══ RECORDS FOR THIS TASK ══

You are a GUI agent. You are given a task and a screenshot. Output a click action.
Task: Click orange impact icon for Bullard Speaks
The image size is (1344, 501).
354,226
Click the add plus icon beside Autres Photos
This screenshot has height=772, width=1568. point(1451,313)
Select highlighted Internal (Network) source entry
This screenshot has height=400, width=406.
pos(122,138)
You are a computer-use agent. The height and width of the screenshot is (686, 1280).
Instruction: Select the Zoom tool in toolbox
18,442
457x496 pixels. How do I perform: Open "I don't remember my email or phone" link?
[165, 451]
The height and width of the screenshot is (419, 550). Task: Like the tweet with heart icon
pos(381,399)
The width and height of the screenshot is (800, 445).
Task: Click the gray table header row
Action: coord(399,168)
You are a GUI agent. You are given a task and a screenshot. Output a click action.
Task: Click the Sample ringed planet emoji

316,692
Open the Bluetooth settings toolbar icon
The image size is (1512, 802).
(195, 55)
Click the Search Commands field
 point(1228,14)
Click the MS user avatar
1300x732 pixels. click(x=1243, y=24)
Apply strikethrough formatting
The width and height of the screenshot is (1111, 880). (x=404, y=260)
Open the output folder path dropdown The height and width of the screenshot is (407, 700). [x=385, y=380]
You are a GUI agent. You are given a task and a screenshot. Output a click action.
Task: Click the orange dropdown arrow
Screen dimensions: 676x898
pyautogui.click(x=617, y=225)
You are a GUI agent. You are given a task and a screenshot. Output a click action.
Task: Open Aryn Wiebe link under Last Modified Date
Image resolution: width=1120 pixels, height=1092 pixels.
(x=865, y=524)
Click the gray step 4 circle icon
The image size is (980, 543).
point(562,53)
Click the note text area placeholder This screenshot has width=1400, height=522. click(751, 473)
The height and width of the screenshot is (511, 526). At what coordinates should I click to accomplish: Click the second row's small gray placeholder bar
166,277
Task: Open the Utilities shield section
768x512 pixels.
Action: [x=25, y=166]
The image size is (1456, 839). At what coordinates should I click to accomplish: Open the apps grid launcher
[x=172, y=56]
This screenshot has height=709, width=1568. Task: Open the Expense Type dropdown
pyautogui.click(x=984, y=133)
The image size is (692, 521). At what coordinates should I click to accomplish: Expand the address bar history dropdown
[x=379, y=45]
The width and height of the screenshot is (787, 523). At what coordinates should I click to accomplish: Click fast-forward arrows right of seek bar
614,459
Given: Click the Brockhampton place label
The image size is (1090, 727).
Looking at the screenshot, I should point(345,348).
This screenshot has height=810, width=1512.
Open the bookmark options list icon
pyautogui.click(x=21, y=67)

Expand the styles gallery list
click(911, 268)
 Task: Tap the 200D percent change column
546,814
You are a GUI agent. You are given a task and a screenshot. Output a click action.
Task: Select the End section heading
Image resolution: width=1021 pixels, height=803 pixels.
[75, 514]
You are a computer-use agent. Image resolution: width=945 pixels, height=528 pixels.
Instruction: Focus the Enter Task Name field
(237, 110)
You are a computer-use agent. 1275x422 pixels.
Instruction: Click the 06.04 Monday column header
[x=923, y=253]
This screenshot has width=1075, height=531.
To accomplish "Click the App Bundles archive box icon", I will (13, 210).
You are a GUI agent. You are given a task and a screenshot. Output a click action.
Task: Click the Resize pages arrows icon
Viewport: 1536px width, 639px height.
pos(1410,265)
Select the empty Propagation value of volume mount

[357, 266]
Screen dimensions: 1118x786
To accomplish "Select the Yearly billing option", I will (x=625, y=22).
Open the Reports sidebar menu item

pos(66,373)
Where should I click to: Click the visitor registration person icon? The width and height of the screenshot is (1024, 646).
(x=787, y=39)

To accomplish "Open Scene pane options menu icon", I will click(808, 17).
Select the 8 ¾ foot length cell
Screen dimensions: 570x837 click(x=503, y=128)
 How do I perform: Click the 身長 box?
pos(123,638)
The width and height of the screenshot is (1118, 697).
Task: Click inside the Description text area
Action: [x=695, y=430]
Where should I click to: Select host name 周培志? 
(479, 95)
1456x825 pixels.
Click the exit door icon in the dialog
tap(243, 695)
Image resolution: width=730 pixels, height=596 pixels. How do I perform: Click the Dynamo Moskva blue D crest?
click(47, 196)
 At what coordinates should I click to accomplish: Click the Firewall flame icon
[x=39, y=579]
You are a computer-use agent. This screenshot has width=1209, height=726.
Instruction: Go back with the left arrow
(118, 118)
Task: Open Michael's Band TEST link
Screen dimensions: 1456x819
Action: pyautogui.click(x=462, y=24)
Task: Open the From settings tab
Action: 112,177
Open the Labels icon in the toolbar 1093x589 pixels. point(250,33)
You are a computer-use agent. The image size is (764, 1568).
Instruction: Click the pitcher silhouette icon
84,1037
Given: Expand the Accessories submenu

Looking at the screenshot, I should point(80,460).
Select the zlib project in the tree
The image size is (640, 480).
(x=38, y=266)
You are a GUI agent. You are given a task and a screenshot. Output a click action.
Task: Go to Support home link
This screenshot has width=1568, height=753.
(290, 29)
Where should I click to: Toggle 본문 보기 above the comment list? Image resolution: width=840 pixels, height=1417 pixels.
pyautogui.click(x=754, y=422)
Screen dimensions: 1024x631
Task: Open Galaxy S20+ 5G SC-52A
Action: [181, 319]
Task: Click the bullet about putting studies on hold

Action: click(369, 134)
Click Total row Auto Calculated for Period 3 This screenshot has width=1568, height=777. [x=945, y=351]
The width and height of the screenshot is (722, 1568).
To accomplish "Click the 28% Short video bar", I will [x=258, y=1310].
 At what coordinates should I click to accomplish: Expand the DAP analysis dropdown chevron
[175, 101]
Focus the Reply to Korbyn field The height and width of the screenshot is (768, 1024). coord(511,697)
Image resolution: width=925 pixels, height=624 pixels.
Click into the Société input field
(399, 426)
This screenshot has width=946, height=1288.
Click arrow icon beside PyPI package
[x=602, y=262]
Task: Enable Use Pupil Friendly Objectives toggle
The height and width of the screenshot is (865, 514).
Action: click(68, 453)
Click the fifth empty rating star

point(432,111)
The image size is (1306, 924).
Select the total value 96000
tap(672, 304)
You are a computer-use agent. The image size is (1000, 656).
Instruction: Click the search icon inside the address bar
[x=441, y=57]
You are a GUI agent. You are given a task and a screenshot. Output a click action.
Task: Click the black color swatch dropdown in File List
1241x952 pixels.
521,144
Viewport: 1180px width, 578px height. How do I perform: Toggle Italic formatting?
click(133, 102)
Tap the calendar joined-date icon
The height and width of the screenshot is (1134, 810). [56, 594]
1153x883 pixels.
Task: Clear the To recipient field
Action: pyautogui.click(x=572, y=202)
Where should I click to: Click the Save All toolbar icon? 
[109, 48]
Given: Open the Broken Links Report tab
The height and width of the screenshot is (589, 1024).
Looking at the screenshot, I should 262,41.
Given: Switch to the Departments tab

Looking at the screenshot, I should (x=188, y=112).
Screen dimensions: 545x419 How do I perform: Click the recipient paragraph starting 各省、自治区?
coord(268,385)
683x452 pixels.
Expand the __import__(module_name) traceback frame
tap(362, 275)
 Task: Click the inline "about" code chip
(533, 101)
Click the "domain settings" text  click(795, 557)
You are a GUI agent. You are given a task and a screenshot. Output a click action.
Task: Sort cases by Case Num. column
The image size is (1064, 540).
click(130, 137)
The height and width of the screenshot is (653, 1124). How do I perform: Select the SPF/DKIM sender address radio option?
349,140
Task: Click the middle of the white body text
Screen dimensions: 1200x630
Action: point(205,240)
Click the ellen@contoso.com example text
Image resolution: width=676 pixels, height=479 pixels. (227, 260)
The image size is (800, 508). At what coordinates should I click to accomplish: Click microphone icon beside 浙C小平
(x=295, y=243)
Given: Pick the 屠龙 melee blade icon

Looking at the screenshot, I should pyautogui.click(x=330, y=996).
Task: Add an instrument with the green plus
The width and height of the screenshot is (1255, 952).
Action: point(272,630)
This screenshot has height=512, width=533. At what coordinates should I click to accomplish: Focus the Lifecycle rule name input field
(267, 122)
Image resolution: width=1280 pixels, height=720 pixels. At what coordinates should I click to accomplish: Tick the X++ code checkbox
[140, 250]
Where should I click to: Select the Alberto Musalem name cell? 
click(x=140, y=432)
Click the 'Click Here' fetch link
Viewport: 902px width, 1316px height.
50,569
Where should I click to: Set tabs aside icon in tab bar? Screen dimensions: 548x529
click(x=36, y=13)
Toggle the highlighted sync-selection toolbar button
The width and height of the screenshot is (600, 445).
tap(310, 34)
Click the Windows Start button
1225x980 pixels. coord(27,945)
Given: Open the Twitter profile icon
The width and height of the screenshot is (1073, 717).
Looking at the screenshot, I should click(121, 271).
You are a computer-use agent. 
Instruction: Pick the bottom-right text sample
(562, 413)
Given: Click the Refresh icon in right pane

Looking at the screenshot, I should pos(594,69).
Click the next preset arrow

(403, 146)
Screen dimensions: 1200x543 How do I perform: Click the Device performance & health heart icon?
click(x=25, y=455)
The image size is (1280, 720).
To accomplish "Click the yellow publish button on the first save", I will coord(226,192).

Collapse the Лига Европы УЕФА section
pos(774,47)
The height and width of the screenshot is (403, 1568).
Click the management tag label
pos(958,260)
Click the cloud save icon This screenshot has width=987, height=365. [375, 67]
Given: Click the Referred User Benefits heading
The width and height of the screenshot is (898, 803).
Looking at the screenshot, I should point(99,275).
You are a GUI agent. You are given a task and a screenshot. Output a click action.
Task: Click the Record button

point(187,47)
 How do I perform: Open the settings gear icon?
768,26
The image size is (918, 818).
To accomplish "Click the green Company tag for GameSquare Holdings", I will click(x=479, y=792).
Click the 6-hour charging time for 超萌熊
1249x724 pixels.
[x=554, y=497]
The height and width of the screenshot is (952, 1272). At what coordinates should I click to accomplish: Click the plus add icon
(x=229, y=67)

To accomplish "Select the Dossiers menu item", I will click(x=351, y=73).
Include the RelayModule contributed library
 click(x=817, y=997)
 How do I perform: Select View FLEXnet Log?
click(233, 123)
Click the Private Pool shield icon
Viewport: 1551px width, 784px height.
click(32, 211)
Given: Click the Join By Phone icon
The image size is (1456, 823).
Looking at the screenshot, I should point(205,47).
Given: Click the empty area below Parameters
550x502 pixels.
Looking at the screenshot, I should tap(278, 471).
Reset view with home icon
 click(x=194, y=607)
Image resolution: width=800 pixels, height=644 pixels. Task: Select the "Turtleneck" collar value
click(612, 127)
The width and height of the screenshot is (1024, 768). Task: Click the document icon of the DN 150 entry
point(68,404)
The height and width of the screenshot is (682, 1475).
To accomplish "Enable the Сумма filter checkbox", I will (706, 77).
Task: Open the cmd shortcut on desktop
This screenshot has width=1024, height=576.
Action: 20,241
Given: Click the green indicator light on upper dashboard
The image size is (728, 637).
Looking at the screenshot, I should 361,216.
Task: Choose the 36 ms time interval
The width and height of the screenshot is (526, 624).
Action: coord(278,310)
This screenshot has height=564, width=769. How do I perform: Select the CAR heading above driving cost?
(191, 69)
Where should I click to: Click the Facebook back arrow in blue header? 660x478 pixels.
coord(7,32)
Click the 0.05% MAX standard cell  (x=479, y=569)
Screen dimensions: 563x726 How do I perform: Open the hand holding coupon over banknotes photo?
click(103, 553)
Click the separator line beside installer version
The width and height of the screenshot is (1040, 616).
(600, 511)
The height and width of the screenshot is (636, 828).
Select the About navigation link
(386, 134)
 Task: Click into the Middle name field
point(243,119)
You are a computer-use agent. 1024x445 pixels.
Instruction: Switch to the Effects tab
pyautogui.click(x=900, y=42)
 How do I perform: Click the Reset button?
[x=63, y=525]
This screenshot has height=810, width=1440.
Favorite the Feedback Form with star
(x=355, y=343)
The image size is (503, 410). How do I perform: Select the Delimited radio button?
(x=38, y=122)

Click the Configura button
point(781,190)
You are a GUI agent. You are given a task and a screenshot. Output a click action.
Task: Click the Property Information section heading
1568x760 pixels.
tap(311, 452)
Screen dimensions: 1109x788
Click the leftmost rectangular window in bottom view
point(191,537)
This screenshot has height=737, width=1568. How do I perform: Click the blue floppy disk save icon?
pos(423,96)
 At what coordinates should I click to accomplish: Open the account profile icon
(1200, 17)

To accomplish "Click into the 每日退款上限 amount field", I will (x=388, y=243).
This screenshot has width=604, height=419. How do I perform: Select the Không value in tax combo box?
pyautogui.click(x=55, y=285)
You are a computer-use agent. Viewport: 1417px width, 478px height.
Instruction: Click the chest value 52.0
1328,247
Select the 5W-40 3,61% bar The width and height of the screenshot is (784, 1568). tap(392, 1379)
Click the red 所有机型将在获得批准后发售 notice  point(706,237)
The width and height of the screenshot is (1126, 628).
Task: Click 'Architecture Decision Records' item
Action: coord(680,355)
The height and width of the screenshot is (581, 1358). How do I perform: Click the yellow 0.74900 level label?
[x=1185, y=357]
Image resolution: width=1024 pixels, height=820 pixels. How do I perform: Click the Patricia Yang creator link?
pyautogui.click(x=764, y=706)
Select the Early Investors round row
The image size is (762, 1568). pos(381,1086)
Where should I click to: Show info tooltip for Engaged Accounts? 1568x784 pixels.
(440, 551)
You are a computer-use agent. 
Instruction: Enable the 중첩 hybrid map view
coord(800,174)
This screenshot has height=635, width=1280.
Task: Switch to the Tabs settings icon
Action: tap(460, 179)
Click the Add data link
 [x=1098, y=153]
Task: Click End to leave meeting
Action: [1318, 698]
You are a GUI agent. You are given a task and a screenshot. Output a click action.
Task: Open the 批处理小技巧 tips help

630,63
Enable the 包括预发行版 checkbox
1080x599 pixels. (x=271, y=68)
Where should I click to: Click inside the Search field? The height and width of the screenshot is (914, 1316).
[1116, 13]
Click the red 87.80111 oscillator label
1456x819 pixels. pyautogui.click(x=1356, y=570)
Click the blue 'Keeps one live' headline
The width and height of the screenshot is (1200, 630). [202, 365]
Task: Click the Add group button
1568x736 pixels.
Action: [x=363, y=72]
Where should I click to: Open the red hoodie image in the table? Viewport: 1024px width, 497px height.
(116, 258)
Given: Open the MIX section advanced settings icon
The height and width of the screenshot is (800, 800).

═══

§ PROMPT: Reproduce exactly the lines of the records above from the one with "Viewport: 1180px width, 578px" to the one with "683x452 pixels.", both included, and leave out everything else.

§ WORKED SOLUTION:
Viewport: 1180px width, 578px height. How do I perform: Toggle Italic formatting?
click(133, 102)
Tap the calendar joined-date icon
The height and width of the screenshot is (1134, 810). [56, 594]
1153x883 pixels.
Task: Clear the To recipient field
Action: pyautogui.click(x=572, y=202)
Where should I click to: Click the Save All toolbar icon? 
[109, 48]
Given: Open the Broken Links Report tab
The height and width of the screenshot is (589, 1024).
Looking at the screenshot, I should 262,41.
Given: Switch to the Departments tab

Looking at the screenshot, I should (x=188, y=112).
Screen dimensions: 545x419 How do I perform: Click the recipient paragraph starting 各省、自治区?
coord(268,385)
683x452 pixels.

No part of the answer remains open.